WHAT YOU NEED TO DO =
A faithful, complete transcription of the listing is required.

EXCERPTED DATA =
==================================================

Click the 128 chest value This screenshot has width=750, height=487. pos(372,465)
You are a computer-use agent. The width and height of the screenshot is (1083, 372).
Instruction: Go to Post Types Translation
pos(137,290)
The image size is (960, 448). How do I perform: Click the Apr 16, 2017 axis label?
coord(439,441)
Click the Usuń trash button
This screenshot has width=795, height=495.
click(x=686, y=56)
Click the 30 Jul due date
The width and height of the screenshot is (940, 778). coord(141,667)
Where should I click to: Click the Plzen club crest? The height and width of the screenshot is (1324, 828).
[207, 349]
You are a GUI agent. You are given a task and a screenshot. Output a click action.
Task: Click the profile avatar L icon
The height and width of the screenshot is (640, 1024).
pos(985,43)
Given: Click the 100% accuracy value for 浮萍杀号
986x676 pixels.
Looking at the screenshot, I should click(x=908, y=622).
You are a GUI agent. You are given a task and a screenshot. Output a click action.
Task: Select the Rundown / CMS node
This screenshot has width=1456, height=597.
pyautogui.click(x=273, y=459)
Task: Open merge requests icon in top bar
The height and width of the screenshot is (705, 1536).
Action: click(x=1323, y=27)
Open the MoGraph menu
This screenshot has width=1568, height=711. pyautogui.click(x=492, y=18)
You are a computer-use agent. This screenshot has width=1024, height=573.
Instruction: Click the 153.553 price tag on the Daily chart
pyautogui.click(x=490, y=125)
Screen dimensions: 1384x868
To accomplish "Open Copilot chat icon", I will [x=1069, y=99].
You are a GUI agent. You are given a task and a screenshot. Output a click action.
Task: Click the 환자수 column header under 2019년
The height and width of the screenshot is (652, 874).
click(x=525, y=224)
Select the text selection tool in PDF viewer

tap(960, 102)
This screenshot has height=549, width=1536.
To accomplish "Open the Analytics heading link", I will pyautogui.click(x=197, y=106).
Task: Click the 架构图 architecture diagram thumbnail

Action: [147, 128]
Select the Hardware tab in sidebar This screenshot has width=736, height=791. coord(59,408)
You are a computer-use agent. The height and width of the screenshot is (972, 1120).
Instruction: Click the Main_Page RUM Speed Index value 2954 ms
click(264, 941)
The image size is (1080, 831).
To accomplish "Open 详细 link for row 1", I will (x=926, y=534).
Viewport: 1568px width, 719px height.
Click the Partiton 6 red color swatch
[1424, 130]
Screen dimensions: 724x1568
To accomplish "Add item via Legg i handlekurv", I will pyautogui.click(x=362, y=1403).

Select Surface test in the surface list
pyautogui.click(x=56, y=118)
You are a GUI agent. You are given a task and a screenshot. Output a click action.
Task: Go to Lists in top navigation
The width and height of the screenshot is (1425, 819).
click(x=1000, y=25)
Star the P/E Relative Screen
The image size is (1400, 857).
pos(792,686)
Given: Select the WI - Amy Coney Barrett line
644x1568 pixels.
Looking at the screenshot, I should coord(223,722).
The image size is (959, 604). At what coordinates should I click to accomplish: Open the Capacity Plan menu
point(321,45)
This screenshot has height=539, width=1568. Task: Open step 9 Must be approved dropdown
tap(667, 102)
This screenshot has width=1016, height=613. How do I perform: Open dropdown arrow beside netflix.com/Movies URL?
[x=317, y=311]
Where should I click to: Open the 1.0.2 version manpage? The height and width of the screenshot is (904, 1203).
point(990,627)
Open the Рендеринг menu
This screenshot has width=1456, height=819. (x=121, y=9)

==================================================

WRITTEN RESPONSE =
Click the 128 chest value This screenshot has width=750, height=487. pos(372,465)
You are a computer-use agent. The width and height of the screenshot is (1083, 372).
Instruction: Go to Post Types Translation
pos(137,290)
The image size is (960, 448). How do I perform: Click the Apr 16, 2017 axis label?
coord(439,441)
Click the Usuń trash button
This screenshot has width=795, height=495.
click(x=686, y=56)
Click the 30 Jul due date
The width and height of the screenshot is (940, 778). coord(141,667)
Where should I click to: Click the Plzen club crest? The height and width of the screenshot is (1324, 828).
[207, 349]
You are a GUI agent. You are given a task and a screenshot. Output a click action.
Task: Click the profile avatar L icon
The height and width of the screenshot is (640, 1024).
pos(985,43)
Given: Click the 100% accuracy value for 浮萍杀号
986x676 pixels.
Looking at the screenshot, I should click(x=908, y=622).
You are a GUI agent. You are given a task and a screenshot. Output a click action.
Task: Select the Rundown / CMS node
This screenshot has width=1456, height=597.
pyautogui.click(x=273, y=459)
Task: Open merge requests icon in top bar
The height and width of the screenshot is (705, 1536).
Action: click(x=1323, y=27)
Open the MoGraph menu
This screenshot has width=1568, height=711. pyautogui.click(x=492, y=18)
You are a computer-use agent. This screenshot has width=1024, height=573.
Instruction: Click the 153.553 price tag on the Daily chart
pyautogui.click(x=490, y=125)
Screen dimensions: 1384x868
To accomplish "Open Copilot chat icon", I will [x=1069, y=99].
You are a GUI agent. You are given a task and a screenshot. Output a click action.
Task: Click the 환자수 column header under 2019년
The height and width of the screenshot is (652, 874).
click(x=525, y=224)
Select the text selection tool in PDF viewer

tap(960, 102)
This screenshot has height=549, width=1536.
To accomplish "Open the Analytics heading link", I will pyautogui.click(x=197, y=106).
Task: Click the 架构图 architecture diagram thumbnail

Action: [147, 128]
Select the Hardware tab in sidebar This screenshot has width=736, height=791. coord(59,408)
You are a computer-use agent. The height and width of the screenshot is (972, 1120).
Instruction: Click the Main_Page RUM Speed Index value 2954 ms
click(264, 941)
The image size is (1080, 831).
To accomplish "Open 详细 link for row 1", I will (x=926, y=534).
Viewport: 1568px width, 719px height.
Click the Partiton 6 red color swatch
[1424, 130]
Screen dimensions: 724x1568
To accomplish "Add item via Legg i handlekurv", I will pyautogui.click(x=362, y=1403).

Select Surface test in the surface list
pyautogui.click(x=56, y=118)
You are a GUI agent. You are given a task and a screenshot. Output a click action.
Task: Go to Lists in top navigation
The width and height of the screenshot is (1425, 819).
click(x=1000, y=25)
Star the P/E Relative Screen
The image size is (1400, 857).
pos(792,686)
Given: Select the WI - Amy Coney Barrett line
644x1568 pixels.
Looking at the screenshot, I should coord(223,722).
The image size is (959, 604). At what coordinates should I click to accomplish: Open the Capacity Plan menu
point(321,45)
This screenshot has height=539, width=1568. Task: Open step 9 Must be approved dropdown
tap(667, 102)
This screenshot has width=1016, height=613. How do I perform: Open dropdown arrow beside netflix.com/Movies URL?
[x=317, y=311]
Where should I click to: Open the 1.0.2 version manpage? The height and width of the screenshot is (904, 1203).
point(990,627)
Open the Рендеринг menu
This screenshot has width=1456, height=819. (x=121, y=9)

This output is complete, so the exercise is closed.